● **What is required**: In the piece below on young people and Covid, shorten the paragraph that begins "Of course, the damaging psychological effects" while keeping its main facts.

● **Excerpted passage**:

=-=-=

TW: Mental illness; depression
A quick google search of ‘young adults and covid’ or ‘what do young people think about covid’ produces a litany of articles detailing the psychological damage the pandemic has had on young people, and how outraged we are at being labelled ‘selfish’ or ‘uncaring’ about Covid. Last year, The Guardian went as far as to call adolescents and young adults a “lost generation” for how we’ve been impacted by the pandemic. And by and large, there has been mass sympathy for young people, who are supposedly the ‘biggest losers’ from lockdown restrictions.
Of course, the damaging psychological effects of lockdowns on young people were enormous. There is no denying that. But we seem to have either forgotten or ignored the fact that young people are not the only generation to suffer. For example, a University of London study found that the number of older adults with symptoms of depression more than doubled following the first lockdown. The elderly are increasingly vulnerable to mental illness, yet this is not discussed at the rate of youth mental health.

=-=-=

● **Input data**:
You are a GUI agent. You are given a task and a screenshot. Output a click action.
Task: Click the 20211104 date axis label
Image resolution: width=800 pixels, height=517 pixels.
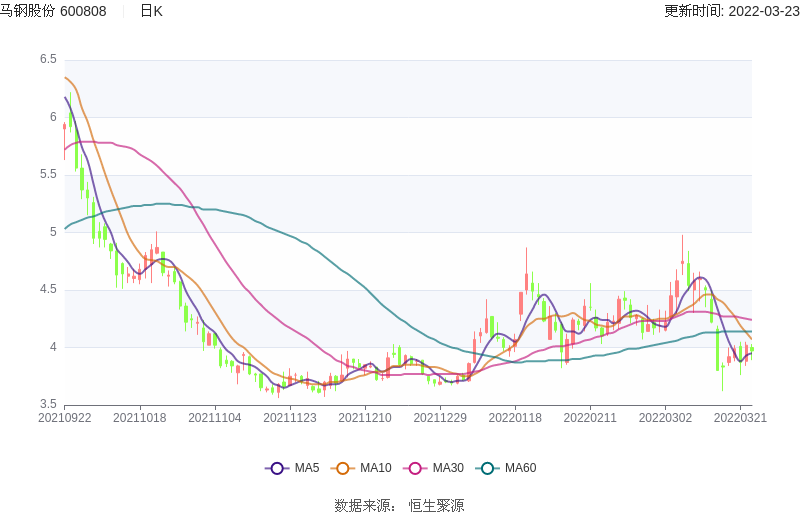tap(214, 418)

=-=-=

● **Reply to the exercise**: Lockdowns clearly did great psychological harm to young people, but they were not the only generation to suffer. A University of London study found that the number of older adults with symptoms of depression more than doubled after the first lockdown. The elderly are increasingly vulnerable to mental illness, yet this gets less attention than youth mental health.